The first station east of Sportsman’s Hall is a place very little is known about: the Illinois House. Some historians believe the Illinois House was not even at this location but four miles west of Sportsman’s Hall. The only reference to it is in “The History of El Dorado County” by Paolo Sioli (1883) which mentions that it sold groceries and served meals all day and night.
A short distance further east was Duncan McLean’s Thirteen Mile House, which was located at the site of the present Pollock Pines School. It burned down in 1867.
The Fourteen Mile House, sometimes called Mountain Cottage, is the next station. Its location at the western terminus of Ogilsby Grade (a bypass for a portion of Johnson’s Cut-off) made it an important stage and mail stop. In the early part of the 20th century, this station would become known as the George Holcomb House. The former location of the Fourteen Mile House is now the Pollock Pine’s Safeway parking lot.
At this point one could continue along the main road to Junction House (Strong’s Ranch), or take Ogilsby Grade to Whitehall, passing stations known as Pennsylvania House, owned by one John F. Wonderlich, Goodwin Mountain House, Bayley’s Exchange and Esmeralda House.

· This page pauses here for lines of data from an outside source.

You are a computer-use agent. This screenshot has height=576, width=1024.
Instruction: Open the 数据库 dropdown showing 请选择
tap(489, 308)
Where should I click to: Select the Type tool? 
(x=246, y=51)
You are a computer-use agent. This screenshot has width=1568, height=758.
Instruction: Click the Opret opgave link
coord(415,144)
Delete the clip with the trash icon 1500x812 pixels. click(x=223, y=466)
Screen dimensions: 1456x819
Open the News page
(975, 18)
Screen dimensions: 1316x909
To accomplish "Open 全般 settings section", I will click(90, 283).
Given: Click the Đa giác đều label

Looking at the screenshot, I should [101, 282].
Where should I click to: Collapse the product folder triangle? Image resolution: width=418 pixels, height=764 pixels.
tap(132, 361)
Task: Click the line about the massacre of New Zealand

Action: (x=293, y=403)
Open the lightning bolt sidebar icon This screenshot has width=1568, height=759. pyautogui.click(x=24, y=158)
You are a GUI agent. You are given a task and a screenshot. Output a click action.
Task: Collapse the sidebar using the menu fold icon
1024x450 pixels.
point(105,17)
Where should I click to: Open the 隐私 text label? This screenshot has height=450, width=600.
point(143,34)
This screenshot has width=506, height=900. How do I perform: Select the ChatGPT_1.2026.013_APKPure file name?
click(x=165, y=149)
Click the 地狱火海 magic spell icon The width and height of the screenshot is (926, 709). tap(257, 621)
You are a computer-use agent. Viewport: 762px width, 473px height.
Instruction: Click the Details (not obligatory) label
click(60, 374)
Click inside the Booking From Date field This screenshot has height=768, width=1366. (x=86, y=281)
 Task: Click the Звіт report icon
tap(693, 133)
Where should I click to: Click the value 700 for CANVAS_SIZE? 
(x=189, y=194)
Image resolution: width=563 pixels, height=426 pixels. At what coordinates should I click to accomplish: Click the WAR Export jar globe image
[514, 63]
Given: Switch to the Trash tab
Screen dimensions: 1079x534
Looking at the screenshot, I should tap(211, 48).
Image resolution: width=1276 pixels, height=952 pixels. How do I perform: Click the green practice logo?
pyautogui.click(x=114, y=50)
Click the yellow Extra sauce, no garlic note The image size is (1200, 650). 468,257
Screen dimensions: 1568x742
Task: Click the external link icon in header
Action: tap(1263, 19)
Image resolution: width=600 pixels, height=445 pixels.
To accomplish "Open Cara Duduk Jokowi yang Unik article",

Sources for this story include: “History of California”, by Theodore Hittell (1897); “California Gold Camps”, by Erwin Gudde (1975); “California Place Names”, by Erwin Gudde, 3rd Edition (1974); “The Wrights Lake Story” by the Historical Committee of the Wrights Lake Summer Home Association (revised 1994); “The Saga of Lake Tahoe”, Volumes I and II, by E. B. Scott (1973); “I Remember…, Stories and pictures of El Dorado County pioneer families”, researched and written by Betty Yohalem (1977); “History of El Dorado County”, by Paolo Sioli (1883), reprinted and indexed by the El Dorado Friends of the Library (1998); the archives of the Mountain Democrat (1854-Present); and the wonderful people at the reference desk of the El Dorado County Main Library.